• **Your assignment**
Retype the whole of the data exactly.

[Materials provided]

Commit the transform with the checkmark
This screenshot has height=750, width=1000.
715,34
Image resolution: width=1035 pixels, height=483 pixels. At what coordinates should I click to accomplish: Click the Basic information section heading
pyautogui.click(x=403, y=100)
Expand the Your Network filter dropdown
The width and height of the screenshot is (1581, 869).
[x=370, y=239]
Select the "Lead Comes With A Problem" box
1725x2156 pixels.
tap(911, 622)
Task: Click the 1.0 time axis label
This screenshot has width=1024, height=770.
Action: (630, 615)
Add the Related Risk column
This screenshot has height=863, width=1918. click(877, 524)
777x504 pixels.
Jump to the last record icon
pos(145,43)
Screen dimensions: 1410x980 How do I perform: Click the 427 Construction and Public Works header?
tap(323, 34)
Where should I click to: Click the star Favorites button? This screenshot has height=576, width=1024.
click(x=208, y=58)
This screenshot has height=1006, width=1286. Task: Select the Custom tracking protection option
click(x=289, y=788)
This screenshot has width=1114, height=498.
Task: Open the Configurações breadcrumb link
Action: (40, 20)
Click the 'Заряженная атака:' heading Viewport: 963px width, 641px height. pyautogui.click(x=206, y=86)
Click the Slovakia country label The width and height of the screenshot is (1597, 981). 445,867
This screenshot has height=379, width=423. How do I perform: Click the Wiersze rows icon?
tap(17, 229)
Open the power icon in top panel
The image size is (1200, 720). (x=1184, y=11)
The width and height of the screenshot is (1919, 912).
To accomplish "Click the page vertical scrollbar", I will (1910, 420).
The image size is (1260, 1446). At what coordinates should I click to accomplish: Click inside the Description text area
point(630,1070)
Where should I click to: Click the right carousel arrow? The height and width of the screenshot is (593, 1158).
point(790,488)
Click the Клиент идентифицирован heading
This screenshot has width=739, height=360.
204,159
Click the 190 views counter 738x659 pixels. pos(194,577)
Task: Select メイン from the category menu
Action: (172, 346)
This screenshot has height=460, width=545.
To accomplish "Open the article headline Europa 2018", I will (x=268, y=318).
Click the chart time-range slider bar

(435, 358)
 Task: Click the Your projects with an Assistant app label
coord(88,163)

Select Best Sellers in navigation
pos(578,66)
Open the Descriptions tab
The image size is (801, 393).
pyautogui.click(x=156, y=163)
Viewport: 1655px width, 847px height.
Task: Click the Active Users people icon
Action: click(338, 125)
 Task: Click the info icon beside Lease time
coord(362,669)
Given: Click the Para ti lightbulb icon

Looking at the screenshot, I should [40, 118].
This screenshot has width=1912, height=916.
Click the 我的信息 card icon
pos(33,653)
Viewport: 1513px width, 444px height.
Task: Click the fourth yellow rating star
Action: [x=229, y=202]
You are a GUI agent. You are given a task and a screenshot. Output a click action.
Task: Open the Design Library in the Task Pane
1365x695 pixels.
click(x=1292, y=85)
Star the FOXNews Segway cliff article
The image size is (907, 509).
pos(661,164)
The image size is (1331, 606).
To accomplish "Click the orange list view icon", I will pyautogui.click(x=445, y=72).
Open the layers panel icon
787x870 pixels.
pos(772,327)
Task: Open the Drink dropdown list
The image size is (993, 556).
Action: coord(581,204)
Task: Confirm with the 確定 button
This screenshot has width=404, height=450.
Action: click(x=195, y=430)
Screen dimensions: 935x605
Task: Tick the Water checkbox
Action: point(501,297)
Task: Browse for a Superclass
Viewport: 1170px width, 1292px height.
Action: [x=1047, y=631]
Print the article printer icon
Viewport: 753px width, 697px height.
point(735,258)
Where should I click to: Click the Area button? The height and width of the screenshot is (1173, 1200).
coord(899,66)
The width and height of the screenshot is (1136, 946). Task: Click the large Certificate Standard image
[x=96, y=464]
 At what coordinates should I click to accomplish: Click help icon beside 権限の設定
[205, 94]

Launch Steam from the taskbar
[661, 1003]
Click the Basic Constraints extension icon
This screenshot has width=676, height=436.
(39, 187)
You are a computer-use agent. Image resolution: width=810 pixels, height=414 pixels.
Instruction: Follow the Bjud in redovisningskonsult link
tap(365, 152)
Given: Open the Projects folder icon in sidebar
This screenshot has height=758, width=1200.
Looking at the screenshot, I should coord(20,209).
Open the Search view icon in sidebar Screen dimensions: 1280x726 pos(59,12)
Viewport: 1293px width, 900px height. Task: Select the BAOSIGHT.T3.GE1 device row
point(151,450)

[/Materials provided]

• **Written response**
Commit the transform with the checkmark
This screenshot has height=750, width=1000.
715,34
Image resolution: width=1035 pixels, height=483 pixels. At what coordinates should I click to accomplish: Click the Basic information section heading
pyautogui.click(x=403, y=100)
Expand the Your Network filter dropdown
The width and height of the screenshot is (1581, 869).
[x=370, y=239]
Select the "Lead Comes With A Problem" box
1725x2156 pixels.
tap(911, 622)
Task: Click the 1.0 time axis label
This screenshot has width=1024, height=770.
Action: (630, 615)
Add the Related Risk column
This screenshot has height=863, width=1918. click(877, 524)
777x504 pixels.
Jump to the last record icon
pos(145,43)
Screen dimensions: 1410x980 How do I perform: Click the 427 Construction and Public Works header?
tap(323, 34)
Where should I click to: Click the star Favorites button? This screenshot has height=576, width=1024.
click(x=208, y=58)
This screenshot has height=1006, width=1286. Task: Select the Custom tracking protection option
click(x=289, y=788)
This screenshot has width=1114, height=498.
Task: Open the Configurações breadcrumb link
Action: (40, 20)
Click the 'Заряженная атака:' heading Viewport: 963px width, 641px height. pyautogui.click(x=206, y=86)
Click the Slovakia country label The width and height of the screenshot is (1597, 981). 445,867
This screenshot has height=379, width=423. How do I perform: Click the Wiersze rows icon?
tap(17, 229)
Open the power icon in top panel
The image size is (1200, 720). (x=1184, y=11)
The width and height of the screenshot is (1919, 912).
To accomplish "Click the page vertical scrollbar", I will (1910, 420).
The image size is (1260, 1446). At what coordinates should I click to accomplish: Click inside the Description text area
point(630,1070)
Where should I click to: Click the right carousel arrow? The height and width of the screenshot is (593, 1158).
point(790,488)
Click the Клиент идентифицирован heading
This screenshot has width=739, height=360.
204,159
Click the 190 views counter 738x659 pixels. pos(194,577)
Task: Select メイン from the category menu
Action: (172, 346)
This screenshot has height=460, width=545.
To accomplish "Open the article headline Europa 2018", I will (x=268, y=318).
Click the chart time-range slider bar

(435, 358)
 Task: Click the Your projects with an Assistant app label
coord(88,163)

Select Best Sellers in navigation
pos(578,66)
Open the Descriptions tab
The image size is (801, 393).
pyautogui.click(x=156, y=163)
Viewport: 1655px width, 847px height.
Task: Click the Active Users people icon
Action: click(338, 125)
 Task: Click the info icon beside Lease time
coord(362,669)
Given: Click the Para ti lightbulb icon

Looking at the screenshot, I should [40, 118].
This screenshot has width=1912, height=916.
Click the 我的信息 card icon
pos(33,653)
Viewport: 1513px width, 444px height.
Task: Click the fourth yellow rating star
Action: [x=229, y=202]
You are a GUI agent. You are given a task and a screenshot. Output a click action.
Task: Open the Design Library in the Task Pane
1365x695 pixels.
click(x=1292, y=85)
Star the FOXNews Segway cliff article
The image size is (907, 509).
pos(661,164)
The image size is (1331, 606).
To accomplish "Click the orange list view icon", I will pyautogui.click(x=445, y=72).
Open the layers panel icon
787x870 pixels.
pos(772,327)
Task: Open the Drink dropdown list
The image size is (993, 556).
Action: coord(581,204)
Task: Confirm with the 確定 button
This screenshot has width=404, height=450.
Action: click(x=195, y=430)
Screen dimensions: 935x605
Task: Tick the Water checkbox
Action: point(501,297)
Task: Browse for a Superclass
Viewport: 1170px width, 1292px height.
Action: [x=1047, y=631]
Print the article printer icon
Viewport: 753px width, 697px height.
point(735,258)
Where should I click to: Click the Area button? The height and width of the screenshot is (1173, 1200).
coord(899,66)
The width and height of the screenshot is (1136, 946). Task: Click the large Certificate Standard image
[x=96, y=464]
 At what coordinates should I click to accomplish: Click help icon beside 権限の設定
[205, 94]

Launch Steam from the taskbar
[661, 1003]
Click the Basic Constraints extension icon
This screenshot has width=676, height=436.
(39, 187)
You are a computer-use agent. Image resolution: width=810 pixels, height=414 pixels.
Instruction: Follow the Bjud in redovisningskonsult link
tap(365, 152)
Given: Open the Projects folder icon in sidebar
This screenshot has height=758, width=1200.
Looking at the screenshot, I should coord(20,209).
Open the Search view icon in sidebar Screen dimensions: 1280x726 pos(59,12)
Viewport: 1293px width, 900px height. Task: Select the BAOSIGHT.T3.GE1 device row
point(151,450)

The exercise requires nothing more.